По моему сужденью, / Пожар способствовал ей много к украшенью, — сказал известный персонаж известной комедии. По мнению, здесь высказываемому, татарский пожар, беда, накрывшая государство, общество, все слои народа и отдельного человека, способствовали тому, что Русь сделала если не лучший (а был ли он вообще, и если был, то как его было увидеть и найти?) выбор, то, пожалуй, естественный, вытекающий из переживаемой ситуации и направленный на достижение некоей положительной и вполне трезвой цели, которая, при всех оговорках, была исторически оправдана и выводила и Русь, и ее народ из тупика, ощущение которого возникало еще в дотатарскую эпоху. Более того, по жесткой необходимости, продиктованной именно фактом татарского пленения Руси и принятой как не подлежащая обсуждению данность, впервые за последние полтора века наметилось то соответствие целей и возможностей, задач и их решений, вопросов и ответов на них, которое, как бы включая механизмы обратной связи, позволяет достаточно эффективно, гибко и динамично осуществлять некую реальную стратегию, которая в конце концов привела Русь к освобождению от татарского ига. Но когда это освобождение произошло, на глазах истории появилась Русь, природа которой, да и сам внешний облик, оказались кардинально иной по сравнению с Киевской Русью, не говоря уже о Новгороде, который и в «киевские» времена сильно отличался своими специфическими особенностями. Эта инакость — гораздо более важный и доказательный критерий, нежели гадание об оценке — лучше или хуже была Северо–Восточная, а позже Московская Русь Киевской.

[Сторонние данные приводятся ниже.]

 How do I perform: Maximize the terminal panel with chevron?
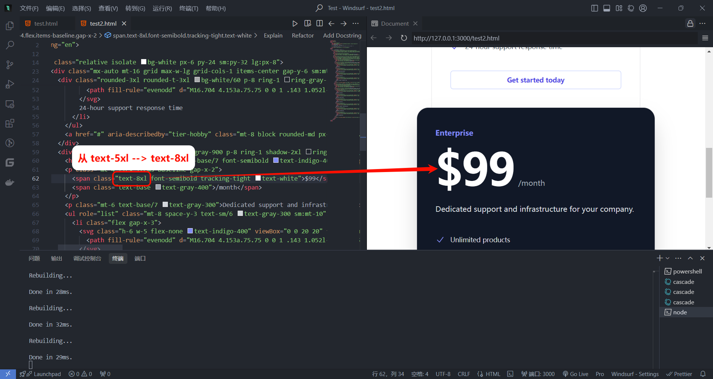tap(690, 258)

Говорить подробнее на эту тему, особенно здесь, трудно и в данном случае едва ли целесообразно. Одна из причин заключается в том, что намеченная еще в 20–30–х годах, не без перегибов и преувеличений, но в целом очень плодотворно, творчески и смело, концепция отношения степи к лесостепи и лесу, татарской власти и русской, татарской культуры и русской, «татарского» этнического конгломерата и русского в силу внешних обстоятельств не получила дальнейшего развития в синтетических трудах на эту тему. Интересные, нередко оригинальные, но часто недостаточно аргументированные и волюнтаристски–идеологизированные работы Л. Н. Гумилева, в ряде случаев небесполезные, слишком окрашены тенденциозностью, чтобы считать их состоявшимся синтезом. Но безусловно положительным в этих работах нужно признать сам призыв и попытку взглянуть на историческую роль татарского ига и с другой стороны, в иной перспективе, намеченной еще евразийцами, прежде всего П. Н. Савицким и Н. С. Трубецким, и особенно в связи с историческим вкладом «татарского» в русскую государственность, быт, культуру, язык. Уместно еще раз подчеркнуть: Московская Русь — не важно, положительно или отрицательно — существенно предопределена рамкой «татарского» фактора, в пределах которой развивались и трансформировались «внутренние», собственно русские линии развития.